Las autoridades electorales insistieron en que la declaratoria no es una decisión política ni colegiada, sino una certificación de hechos objetivos derivados del escrutinio. El debate, afirmaron, ocurre antes: en los escrutinios especiales, impugnaciones y nulidades.
Una vez cerrado ese ciclo, la declaratoria pasa a ser “obligatoria, no discrecional ni negociable”. Reabrirla, advirtieron, implicaría violar el principio de preclusión y convertir al CNE en un “órgano revisor político del voto”, algo que la ley no solo no permite, sino que prohíbe.

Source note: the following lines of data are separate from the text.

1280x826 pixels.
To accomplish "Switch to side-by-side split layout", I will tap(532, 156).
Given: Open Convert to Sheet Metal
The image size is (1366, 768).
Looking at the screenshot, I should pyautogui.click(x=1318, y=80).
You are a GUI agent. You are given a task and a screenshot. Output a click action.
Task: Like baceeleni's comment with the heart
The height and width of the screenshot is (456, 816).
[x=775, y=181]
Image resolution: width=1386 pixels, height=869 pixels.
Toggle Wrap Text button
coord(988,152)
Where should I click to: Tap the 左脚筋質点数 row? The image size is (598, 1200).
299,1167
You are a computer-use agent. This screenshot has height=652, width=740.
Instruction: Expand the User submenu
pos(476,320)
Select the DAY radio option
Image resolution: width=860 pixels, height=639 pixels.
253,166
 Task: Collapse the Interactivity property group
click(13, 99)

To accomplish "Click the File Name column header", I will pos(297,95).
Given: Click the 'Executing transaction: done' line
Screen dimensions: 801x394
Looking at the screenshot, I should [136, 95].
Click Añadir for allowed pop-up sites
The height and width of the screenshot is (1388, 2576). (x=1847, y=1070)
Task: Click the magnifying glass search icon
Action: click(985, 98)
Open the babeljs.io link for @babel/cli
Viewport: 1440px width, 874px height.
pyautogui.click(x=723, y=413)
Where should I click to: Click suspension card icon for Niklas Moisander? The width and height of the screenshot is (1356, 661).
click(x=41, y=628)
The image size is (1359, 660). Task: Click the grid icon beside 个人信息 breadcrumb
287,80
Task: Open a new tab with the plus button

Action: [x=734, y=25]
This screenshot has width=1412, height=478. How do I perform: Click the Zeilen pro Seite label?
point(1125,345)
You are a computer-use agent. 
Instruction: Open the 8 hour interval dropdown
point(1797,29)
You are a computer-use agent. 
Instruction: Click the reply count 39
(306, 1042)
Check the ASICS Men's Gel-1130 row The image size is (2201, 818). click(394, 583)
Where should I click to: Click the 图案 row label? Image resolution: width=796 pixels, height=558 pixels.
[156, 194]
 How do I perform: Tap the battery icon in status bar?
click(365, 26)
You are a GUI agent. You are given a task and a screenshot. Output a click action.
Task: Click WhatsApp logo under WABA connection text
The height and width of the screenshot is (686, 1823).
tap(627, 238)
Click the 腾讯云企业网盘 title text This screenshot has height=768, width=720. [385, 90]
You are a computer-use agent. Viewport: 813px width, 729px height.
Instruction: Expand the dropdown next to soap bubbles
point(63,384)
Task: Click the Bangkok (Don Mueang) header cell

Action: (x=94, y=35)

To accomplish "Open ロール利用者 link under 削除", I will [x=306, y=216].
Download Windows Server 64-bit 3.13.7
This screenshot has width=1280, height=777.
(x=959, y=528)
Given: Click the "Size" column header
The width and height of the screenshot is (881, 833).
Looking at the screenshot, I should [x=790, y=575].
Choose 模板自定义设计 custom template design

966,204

Aun así, el documento reconoce que el CNE es un órgano colegiado y que, en derecho administrativo comparado, los actos se imputan al órgano y no a una persona. Por ello, aunque no se requiera sesión para su validez, sí debe existir una imputación institucional clara, que se concreta mediante la firma, la publicación oficial y la responsabilidad administrativa del organismo.
En ese marco, el pleno abordó la negativa del consejero propietario Marlon Ochoa a firmar la declaratoria, calificándola como una postura “pública y legalmente injustificada” y como una conducta “obstructiva repetitiva” del representante del partido gobernante. Frente a esa negativa, se integró al consejero suplente Carlos Enrique Cardona Hernández para garantizar la continuidad institucional y evitar que el órgano quedara nuevamente paralizado.
El CNE también aclaró que, aunque no existen condiciones para una transmisión en cadena nacional ni para la publicación inmediata en el Diario Oficial La Gaceta, ninguno de esos mecanismos condiciona la validez del acto: no lo crean, solo lo hacen público.
La declaratoria, señalaron, puede formalizarse mediante otros medios de publicidad oficial, incluida la comunicación directa a organismos internacionales y a otros poderes del Estado, cumpliendo con el principio de publicidad sin afectar la eficacia jurídica de la decisión.
Los considerandos subrayan además que la declaratoria “se hace en condiciones de libertad personal, libres de coacción o amenaza alguna”, extremo que —según el documento— fue constatado por la jueza ejecutora del recurso de hábeas corpus interpuesto como “mecanismo malicioso” para intentar conocer el paradero de las dos consejeras firmantes.
En cuanto a los datos, el CNE precisó que la declaratoria se emite con un 98.18 % de actas divulgadas y consistentes en el nivel presidencial, un porcentaje que describen como de “imposibilidad matemática” de revertir el resultado. De 19,167 actas totales, se recibieron 19,153 (99.93 %) y se divulgaron correctamente 18,820, mientras que 333 actas presentan inconsistencias.
Con ese nivel de avance, el CNE da como ganador a Nasry Asfura, del Partido Nacional, y detalla que las actas con inconsistencias representan el 1.73 % del total. La diferencia entre el primer lugar (Asfura) y el segundo (Salvador Nasralla, del Partido Liberal) se fija en 0.74 %, margen que el órgano considera ya irreversible.
“Hoy 24 de diciembre hemos realizado la sesión de pleno y hemos decidido, hemos acordado realizar el presente video para su difusión pública para el conocimiento y la tranquilidad de la ciudadanía hondureña”, concluyó la presidenta Hall, quien sostuvo que, pese a los obstáculos, el CNE “con valentía, firmeza, determinación y espíritu de país” ha cumplido con su deber de entregar resultados al pueblo hondureño.